▸ What this task involves: Once you find the line with "Where should I", transcribe it and all the lines that follow to the end of the data, exactly as written; skip any pictures.

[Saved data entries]
============================================================

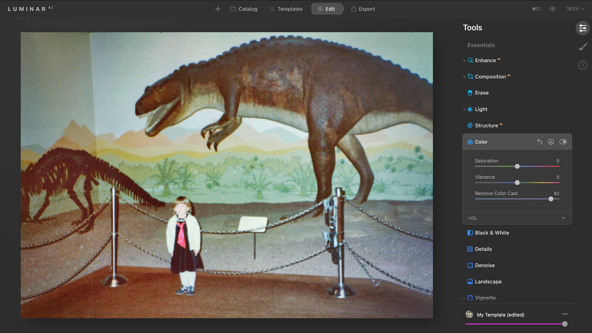This screenshot has height=333, width=592.
Task: Open the Enhance AI tool
Action: [485, 60]
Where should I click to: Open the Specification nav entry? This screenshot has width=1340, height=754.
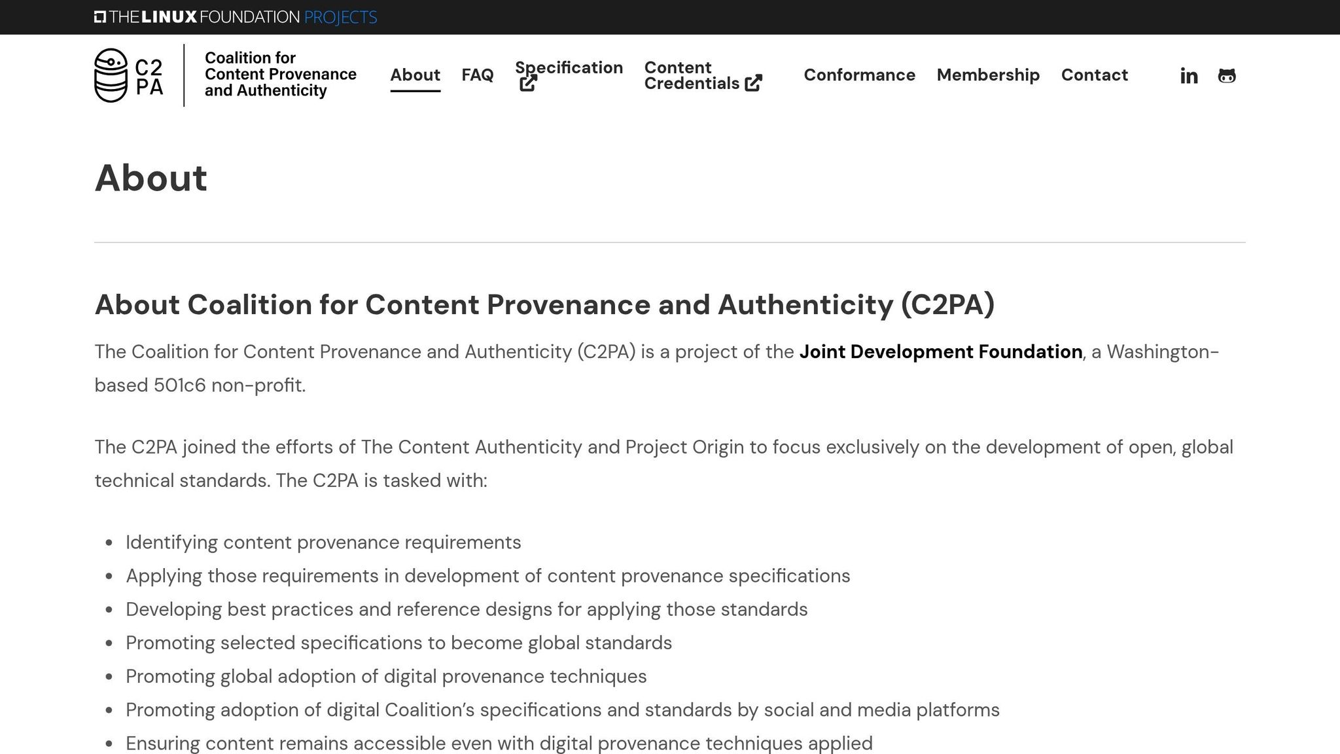(568, 67)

============================================================

▸ Response below:
Where should I click to: Open the Specification nav entry? This screenshot has width=1340, height=754.
(568, 67)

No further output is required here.